**ACTION ITEM**: Copy each line of the records below that mentions the word "page".

**PROVIDED DATA**:
[Start of Attachment]
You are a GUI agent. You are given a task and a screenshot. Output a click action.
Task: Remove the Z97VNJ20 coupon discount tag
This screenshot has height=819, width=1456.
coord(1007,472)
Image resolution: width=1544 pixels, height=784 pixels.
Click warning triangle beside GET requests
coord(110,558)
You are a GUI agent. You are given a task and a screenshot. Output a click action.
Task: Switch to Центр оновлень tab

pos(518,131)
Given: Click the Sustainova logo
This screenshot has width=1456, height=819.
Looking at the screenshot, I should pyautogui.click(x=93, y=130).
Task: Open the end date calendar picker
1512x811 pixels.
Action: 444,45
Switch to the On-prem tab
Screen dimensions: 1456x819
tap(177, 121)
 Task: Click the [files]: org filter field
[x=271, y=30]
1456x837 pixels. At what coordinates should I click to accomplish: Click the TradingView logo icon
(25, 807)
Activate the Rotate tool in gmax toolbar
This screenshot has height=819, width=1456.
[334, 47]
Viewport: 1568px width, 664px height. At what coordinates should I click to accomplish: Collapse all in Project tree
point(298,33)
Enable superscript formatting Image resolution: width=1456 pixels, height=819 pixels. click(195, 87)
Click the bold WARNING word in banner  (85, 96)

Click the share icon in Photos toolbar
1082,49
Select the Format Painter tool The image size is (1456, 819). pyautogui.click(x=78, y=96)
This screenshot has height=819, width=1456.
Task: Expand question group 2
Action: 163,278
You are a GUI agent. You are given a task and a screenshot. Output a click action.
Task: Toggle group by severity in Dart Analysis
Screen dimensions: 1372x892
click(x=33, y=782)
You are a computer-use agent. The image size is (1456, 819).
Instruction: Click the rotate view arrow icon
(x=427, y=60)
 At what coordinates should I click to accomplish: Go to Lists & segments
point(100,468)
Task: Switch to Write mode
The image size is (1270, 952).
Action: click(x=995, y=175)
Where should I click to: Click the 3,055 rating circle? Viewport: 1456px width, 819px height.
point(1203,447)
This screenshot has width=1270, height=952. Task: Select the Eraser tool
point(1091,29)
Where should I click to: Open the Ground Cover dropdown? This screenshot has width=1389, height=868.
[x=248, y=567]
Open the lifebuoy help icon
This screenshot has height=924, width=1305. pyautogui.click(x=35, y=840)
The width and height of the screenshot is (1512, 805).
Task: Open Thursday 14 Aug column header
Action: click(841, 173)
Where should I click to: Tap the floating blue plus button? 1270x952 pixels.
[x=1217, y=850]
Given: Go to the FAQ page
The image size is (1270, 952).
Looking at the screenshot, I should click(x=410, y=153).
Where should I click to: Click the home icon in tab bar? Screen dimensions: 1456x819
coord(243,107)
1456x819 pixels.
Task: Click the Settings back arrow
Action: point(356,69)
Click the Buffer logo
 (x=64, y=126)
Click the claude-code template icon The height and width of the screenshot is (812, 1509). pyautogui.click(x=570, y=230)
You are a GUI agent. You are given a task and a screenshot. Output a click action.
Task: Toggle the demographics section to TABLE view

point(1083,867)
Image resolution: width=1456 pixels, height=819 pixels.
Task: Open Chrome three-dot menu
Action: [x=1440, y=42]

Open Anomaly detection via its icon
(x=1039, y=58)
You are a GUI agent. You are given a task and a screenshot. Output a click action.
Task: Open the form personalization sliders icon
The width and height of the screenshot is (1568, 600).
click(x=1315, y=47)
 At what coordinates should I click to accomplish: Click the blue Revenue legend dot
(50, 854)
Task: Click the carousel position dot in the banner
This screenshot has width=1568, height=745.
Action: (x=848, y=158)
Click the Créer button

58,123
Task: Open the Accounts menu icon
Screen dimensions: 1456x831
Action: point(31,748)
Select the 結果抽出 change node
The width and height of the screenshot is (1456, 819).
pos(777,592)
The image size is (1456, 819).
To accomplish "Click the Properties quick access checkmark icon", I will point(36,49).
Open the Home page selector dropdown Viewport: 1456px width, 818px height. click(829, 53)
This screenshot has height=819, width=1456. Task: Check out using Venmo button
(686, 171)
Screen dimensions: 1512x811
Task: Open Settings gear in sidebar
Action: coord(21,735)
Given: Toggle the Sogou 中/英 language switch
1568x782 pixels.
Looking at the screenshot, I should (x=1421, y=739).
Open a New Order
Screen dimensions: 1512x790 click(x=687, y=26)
[End of Attachment]
**RESULT OF THIS TASK**:
Given: Go to the FAQ page
Open the Home page selector dropdown Viewport: 1456px width, 818px height. click(829, 53)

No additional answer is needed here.